L’esito del tavolo romano convocato dal ministero dello Sviluppo economico per cercare di riconvertire la Golden Lady è stato negativo. Anzi non è mai andata così male. I responsabili dell’ex industria di calze non si sono presentati e non si sono visti neppure 3 dei 4 imprenditori che si erano detti interessati alla riconversione. Grande il rammarico del vicepresidente della Regione, Giovanni Lolli, e dei rappresentanti sindacali che avevano raggiunto Roma convinti di ricevere buone notizie. Proprio per questo i sindacati avevano accettato per due volte il rinvio dell’incontro che avrebbe dovuto tenersi il 17 novembre e poi il 28 novembre. Non è servito.

Ieri al Ministero dello Sviluppo economico a Roma c’erano Cgil, Cisl e Uil,il sindaco di Gissi, il rappresentate di Confindustria e la Regione. Mancavano i protagonisti principali. Lolli non ha nascosto il proprio disappunto ed ha annunciato l'intenzione di prendere in mano personalmente la vertenza. «È assolutamente necessario stringere i tempi perché di tempo i lavoratori non ne hanno più», ha dichiarato.

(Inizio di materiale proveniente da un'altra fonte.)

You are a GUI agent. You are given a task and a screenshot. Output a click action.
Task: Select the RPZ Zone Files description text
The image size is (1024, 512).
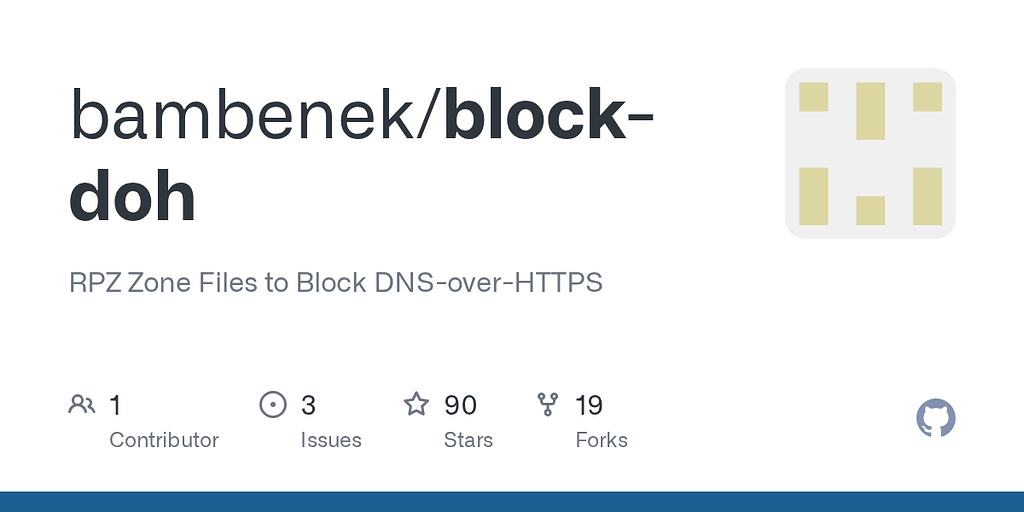pyautogui.click(x=336, y=283)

Le parti si sono date appuntamento a breve. È necessario salvare il salvabile. Cinquanta lavoratori hanno già perso la mobilità, per altri scade a breve. Oggi, alle 10, i sindacati parleranno ai lavoratori nel corso di un’assemblea che sarà sicuramente amara. Anche perché ieri a Roma erano assenti anche i curatori fallimentari delle aziende Silda Invest e New Trade, le due precedenti realtà dei settori calzaturiero e tessile, che si erano impegnate ufficialmente nella riconversione, poi naufragata.

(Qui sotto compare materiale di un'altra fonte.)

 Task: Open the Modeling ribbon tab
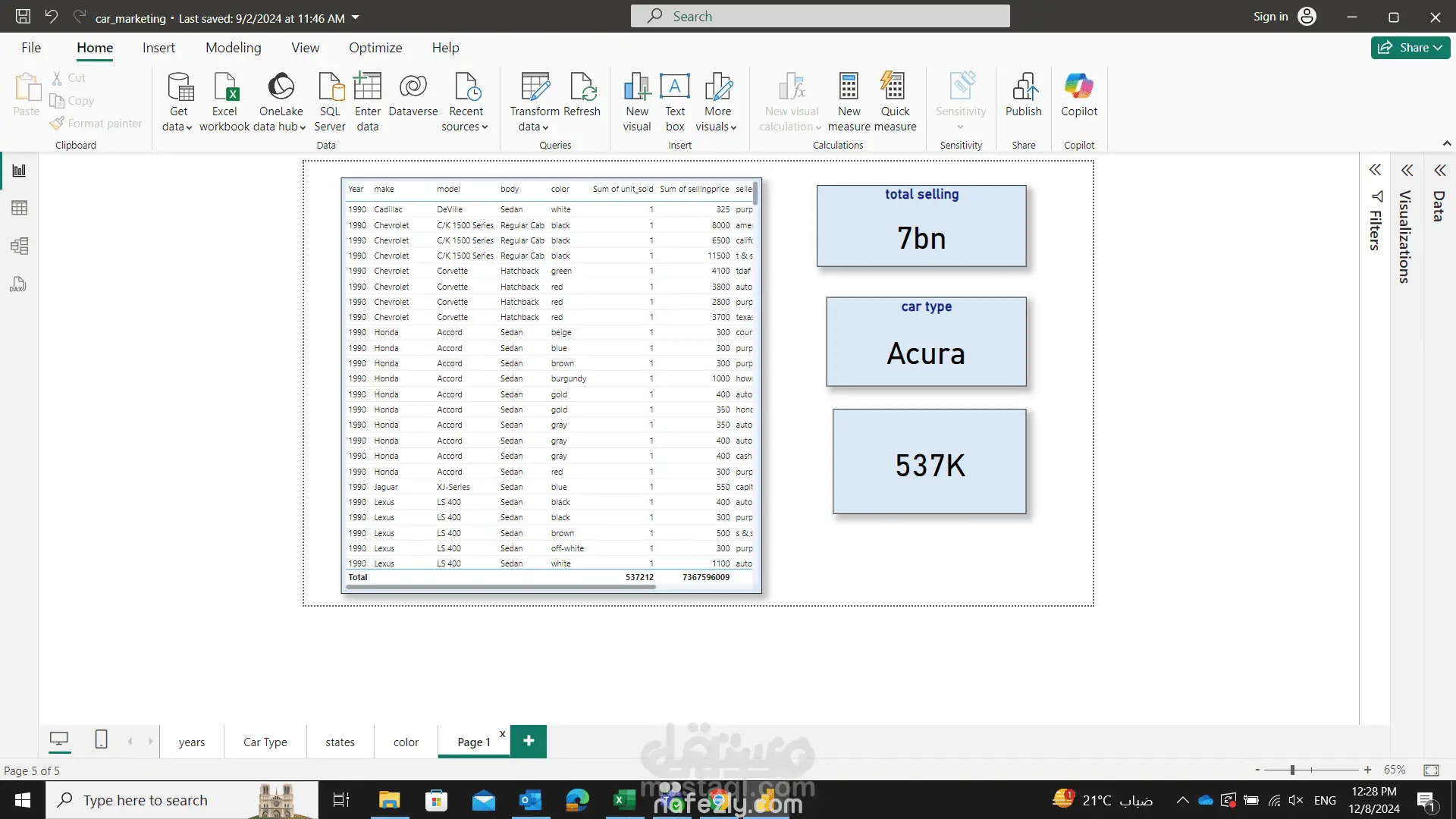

La situazione a questo punto è davvero preoccupante per centinaia di operai. Ulteriori valutazioni saranno fatte con loro questa mattina, quando i sindacati racconteranno nel dettaglio quello che è accaduto e perché Golden Lady non si è presentata. L’assemblea è in programma dinanzi allo stabilimento della Val Sinello, a Gissi. Non è escluso che le maestranze decidano clamorose forme di protesta. Per due volte sono stati licenziati. Da due anni vengono illusi. Nonostante l’impegno e l’aiuto dei sindacati la vertenza non riesce ad approdare in acque tranquille.